## [TEXT BLOCK]
Content starts

Unfortunately I was too busy enjoying myself to take pictures....fail.
Then school started again and as always we fell off the face of the planet. Ry and I both loaded up our schedules so our last semester could be lighter when the baby gets here. I have 17 credits and Ryan has 21!!! I have no idea how he has survived...actually I do he is just in school every night until 9 pm we have one class together that ends at 7 pm and that is his early out! It has been a crazy semester and we now have only 5 weeks to go. Hopefully we make it. It's unclear at this point.
Also before I forget everything I just wanted to do a little pregnancy update. We have felt so blessed that I have not been sick and able to keep going to school through my entire first semester. If only every pregnancy will be like this! But I am not counting on it, I think Heavenly Father knows that I have to get through school and this has been a major blessing!
Well without further ado here are my pregnancy stats:
- I am currently at 22 weeks- just over halfway there!
- Total weight gain is about 15-17 pounds and yes my belly button is currently stretched to capacity I will have one of those awkward outie belly buttons WAY sooner than I was hoping. It looks like it could eat a small child at this point. So weird.
- Weirdest Craving: During the first weeks I craved Salt and Vinegar Kettle Chips- never really had them before and haven't craved them since it was really weird. Since then I have just craved salty foods mostly, especially french fries, which I had never really been that big of a fan before. I also lost my regular craving for chocolate, which I used to need daily and now it's pretty rare.
- I am actually starting to actually feel pregnant- I was in denial until about now, but every once in a while I feel like my stomach is doing somersaults or flicking me. So I am pretty sure something is in there....
- Only other symptom- I am TIRED.Like.Always. And I do feel more forgetful and less able to concentrate during the day but I'm not sure how much I should really blame pregnancy, it might just be me being me. I do find myself being a bit more emotional and irrational than I would like to think I am not pregnant. Some things will REALLy get under my skin and I have serous urges to punch people...again I may just be hoping it isn't just me...And my last 'symptom' is when I get hungry nothing else in the world seems to matter. My poor husband feels like I hate him because I get what we have termed "HANGRY" which I also did but it is like ten times worse now. I am an ornery butt when I'm hungry but feeding me is like magic I am immediately happier.

Content ends

## [REQUIRED ACTION]
Write out the blog post word for word, starting with "Then school started" and going on through "unclear at this point.". The data that comes next has no connection to the blog post.

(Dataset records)
Content starts

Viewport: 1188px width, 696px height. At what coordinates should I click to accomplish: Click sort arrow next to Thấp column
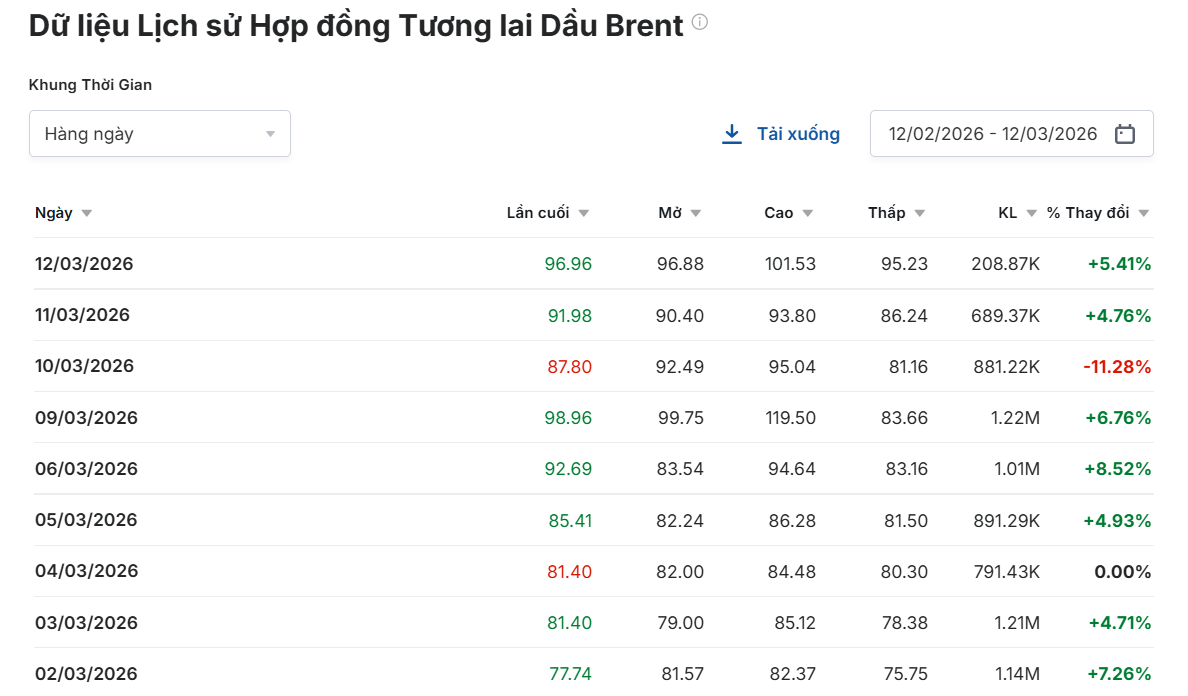tap(920, 213)
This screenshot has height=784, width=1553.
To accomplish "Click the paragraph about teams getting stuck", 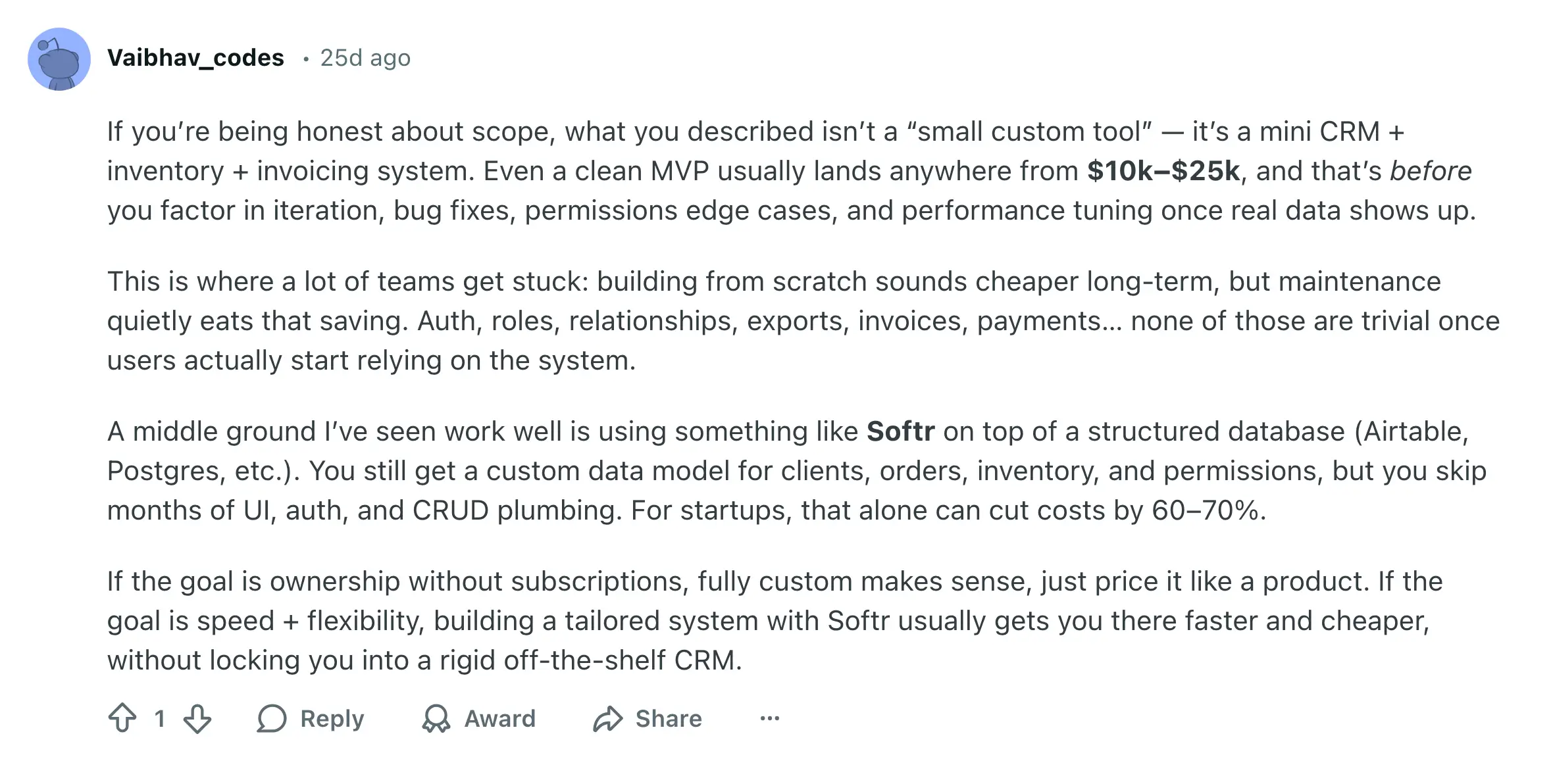I will 803,321.
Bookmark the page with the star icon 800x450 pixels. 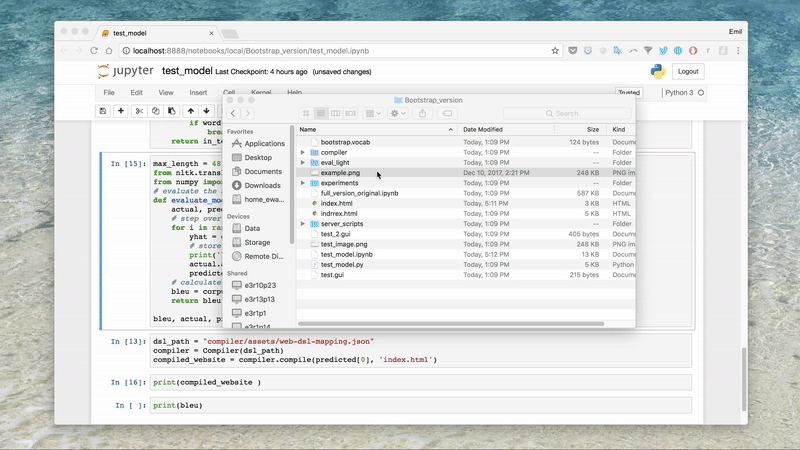click(x=555, y=50)
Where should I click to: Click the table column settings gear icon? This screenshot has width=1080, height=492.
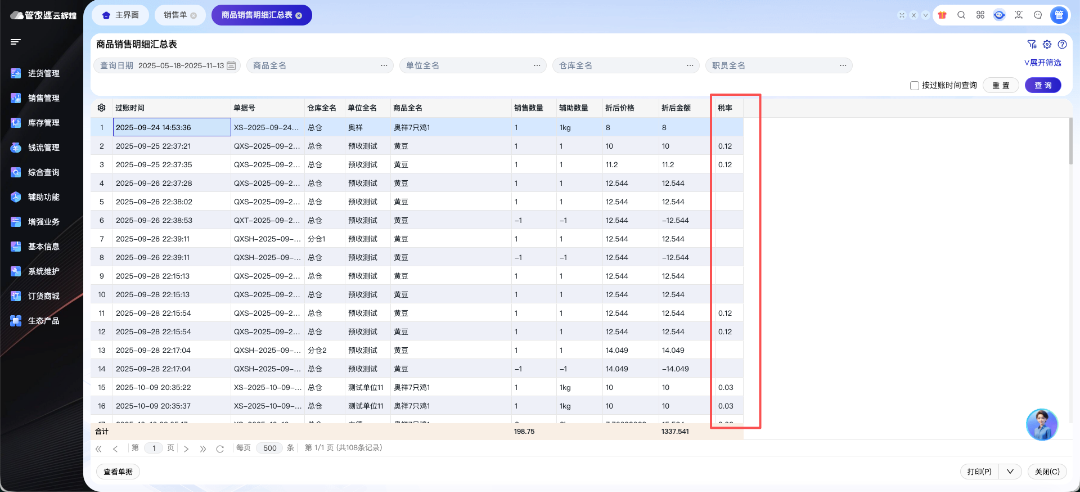pyautogui.click(x=101, y=107)
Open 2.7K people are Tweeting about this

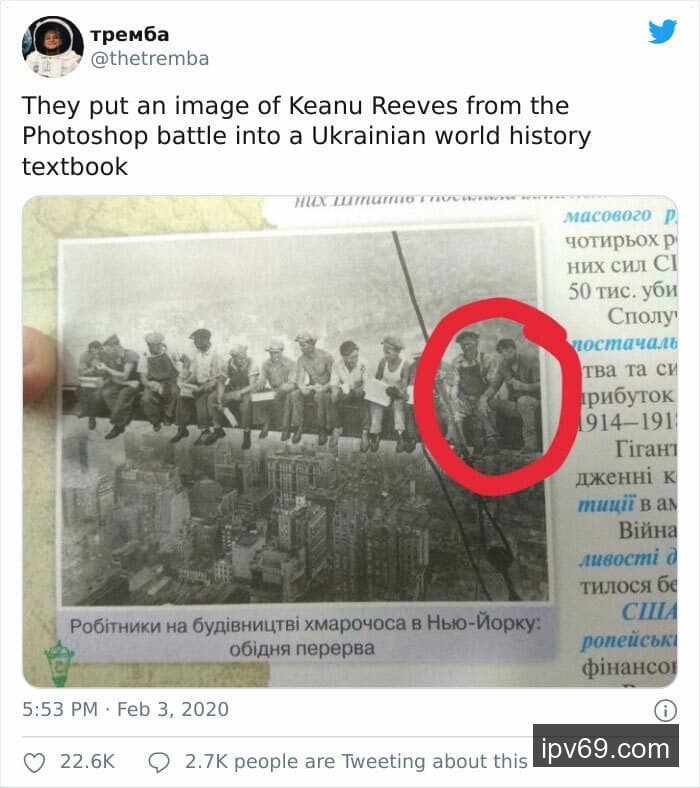point(356,761)
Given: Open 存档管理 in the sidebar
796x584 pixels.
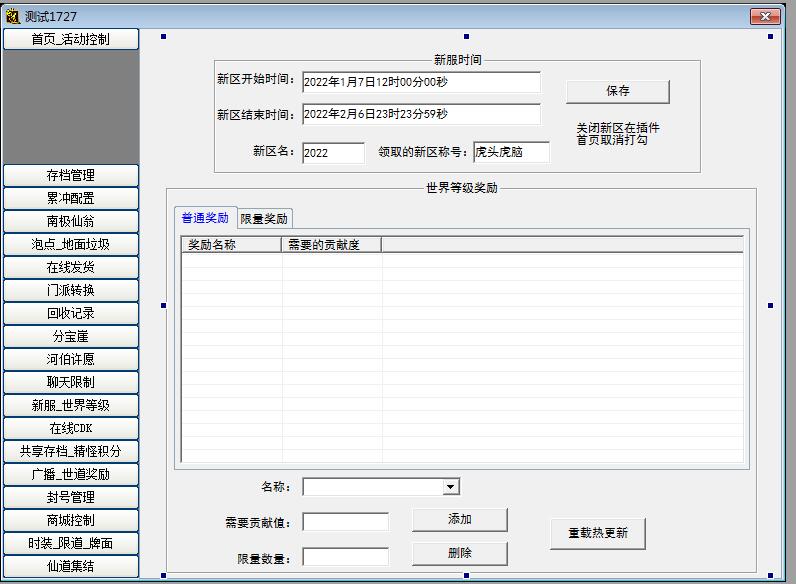Looking at the screenshot, I should pyautogui.click(x=70, y=175).
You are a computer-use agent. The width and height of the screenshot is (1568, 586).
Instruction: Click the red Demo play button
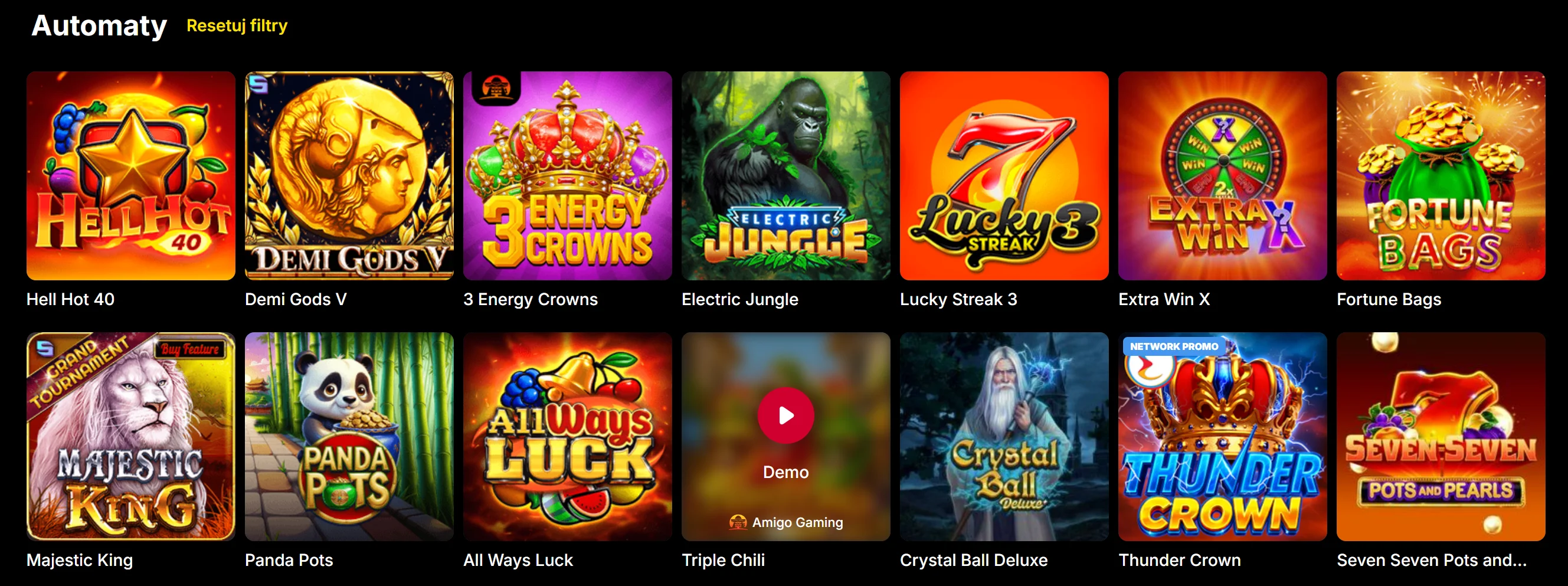(785, 415)
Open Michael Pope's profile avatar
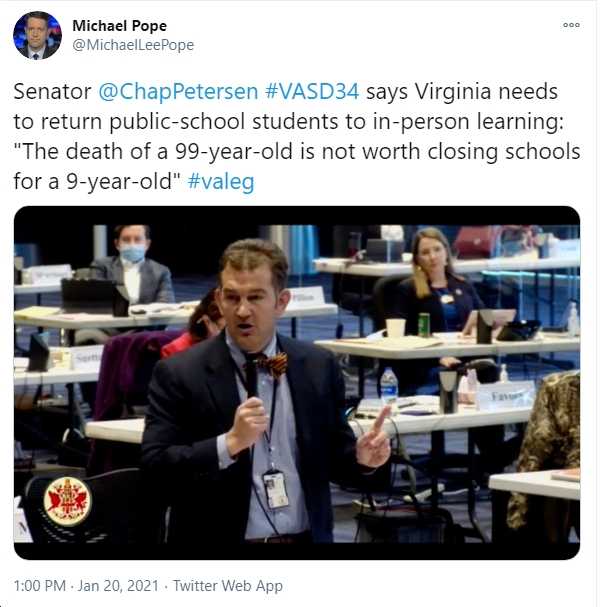The height and width of the screenshot is (607, 609). [37, 35]
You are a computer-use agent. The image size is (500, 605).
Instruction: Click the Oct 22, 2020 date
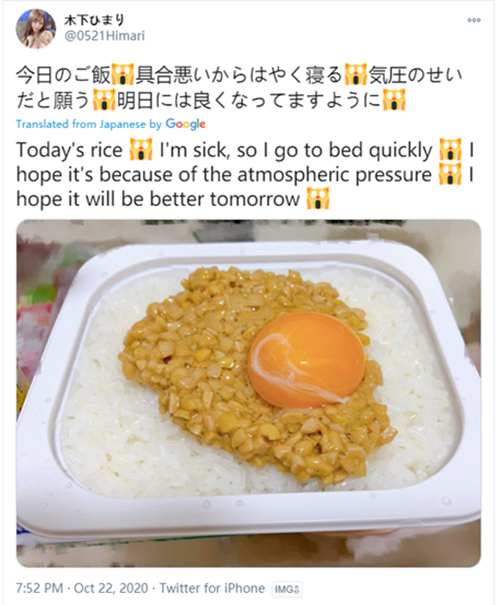coord(111,588)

Content ends

## [RESULT FOR THIS TASK]
Then school started again and as always we fell off the face of the planet. Ry and I both loaded up our schedules so our last semester could be lighter when the baby gets here. I have 17 credits and Ryan has 21!!! I have no idea how he has survived...actually I do he is just in school every night until 9 pm we have one class together that ends at 7 pm and that is his early out! It has been a crazy semester and we now have only 5 weeks to go. Hopefully we make it. It's unclear at this point.